Advances in characterization of soil clay mineralogy using X‐ray diffraction: from decomposition to profile fitting

Summary Structural characterization of soil clay minerals often remains limited despite their key influence on soil properties. In soils, complex clay parageneses result from the coexistence of clay species with contrasting particle sizes and crystal chemistry and from the profusion of mixed layers with variable compositions. The present study aimed to characterize the mineralogy and crystal chemistry of the <2 μm fraction along a profile typical of soils from Western Europe and North America (Neo Luvisol).

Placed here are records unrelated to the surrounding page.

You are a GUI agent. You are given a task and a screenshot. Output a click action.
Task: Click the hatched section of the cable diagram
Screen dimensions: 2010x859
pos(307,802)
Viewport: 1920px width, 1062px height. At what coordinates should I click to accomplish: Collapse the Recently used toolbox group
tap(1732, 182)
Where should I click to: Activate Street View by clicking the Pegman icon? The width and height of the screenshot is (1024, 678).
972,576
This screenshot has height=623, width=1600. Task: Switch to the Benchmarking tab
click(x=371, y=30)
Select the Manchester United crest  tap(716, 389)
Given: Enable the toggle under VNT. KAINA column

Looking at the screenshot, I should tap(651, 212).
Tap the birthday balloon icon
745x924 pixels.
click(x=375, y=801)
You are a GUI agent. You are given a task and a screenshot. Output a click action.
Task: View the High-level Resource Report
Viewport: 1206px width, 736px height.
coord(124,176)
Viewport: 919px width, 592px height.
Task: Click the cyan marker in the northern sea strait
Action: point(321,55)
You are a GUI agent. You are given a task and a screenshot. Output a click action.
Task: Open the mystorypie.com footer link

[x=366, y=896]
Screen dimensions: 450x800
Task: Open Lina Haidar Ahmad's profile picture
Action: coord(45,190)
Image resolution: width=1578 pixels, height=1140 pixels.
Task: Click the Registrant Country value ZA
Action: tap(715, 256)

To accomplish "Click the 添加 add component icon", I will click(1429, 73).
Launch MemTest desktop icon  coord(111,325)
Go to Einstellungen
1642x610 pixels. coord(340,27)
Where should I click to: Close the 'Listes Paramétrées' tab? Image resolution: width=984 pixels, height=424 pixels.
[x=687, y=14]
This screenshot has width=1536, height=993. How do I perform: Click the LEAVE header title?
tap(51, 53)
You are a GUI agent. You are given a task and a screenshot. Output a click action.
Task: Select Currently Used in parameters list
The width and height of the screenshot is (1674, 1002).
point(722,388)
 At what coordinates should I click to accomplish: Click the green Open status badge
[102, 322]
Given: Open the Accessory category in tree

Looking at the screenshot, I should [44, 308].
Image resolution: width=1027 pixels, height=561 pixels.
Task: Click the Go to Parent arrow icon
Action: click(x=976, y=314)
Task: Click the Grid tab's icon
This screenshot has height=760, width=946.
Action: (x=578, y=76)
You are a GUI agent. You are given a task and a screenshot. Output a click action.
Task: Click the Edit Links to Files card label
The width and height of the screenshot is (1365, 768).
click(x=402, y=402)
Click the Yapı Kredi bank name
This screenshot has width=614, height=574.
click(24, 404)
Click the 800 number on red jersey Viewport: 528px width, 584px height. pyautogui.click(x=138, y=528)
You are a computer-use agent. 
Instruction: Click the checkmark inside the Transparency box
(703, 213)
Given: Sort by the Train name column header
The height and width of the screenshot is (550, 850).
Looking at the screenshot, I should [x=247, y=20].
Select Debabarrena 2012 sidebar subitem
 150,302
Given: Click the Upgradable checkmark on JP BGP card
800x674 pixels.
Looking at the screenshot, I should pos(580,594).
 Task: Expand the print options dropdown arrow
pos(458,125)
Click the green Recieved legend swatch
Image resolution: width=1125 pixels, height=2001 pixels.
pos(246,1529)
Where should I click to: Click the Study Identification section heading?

X‐ray diffraction (XRD) patterns were interpreted using: (i) the combination of XRD pattern decomposition and indirect identification from peak positions commonly applied in soil science; and (ii) the multi‐specimen method. This latter approach implies direct XRD profile fitting and has recently led to significant improvements in the structural characterization of clay minerals in diagenetic and hydrothermal environments. In contrast to the usual approach, the multi‐specimen method allowed the complete structural characterization of complex clay parageneses encountered in soils together with the quantitative analysis of their mineralogy. Throughout the profile, the clay paragenesis of the studied Neo Luvisol systematically includes discrete smectite, illite and kaolinite in addition to randomly interstratified illite‐smectite and chlorite‐smectite. Structural characteristics of the different clay minerals, including the composition of mixed layers, did not vary significantly with depth and are thus indicative of the parent material. The relative proportion of the <2 μm fraction increased with increasing depth simultaneously with smectite relative proportion. These results are consistent with the leaching process described for Luvisols in the literature.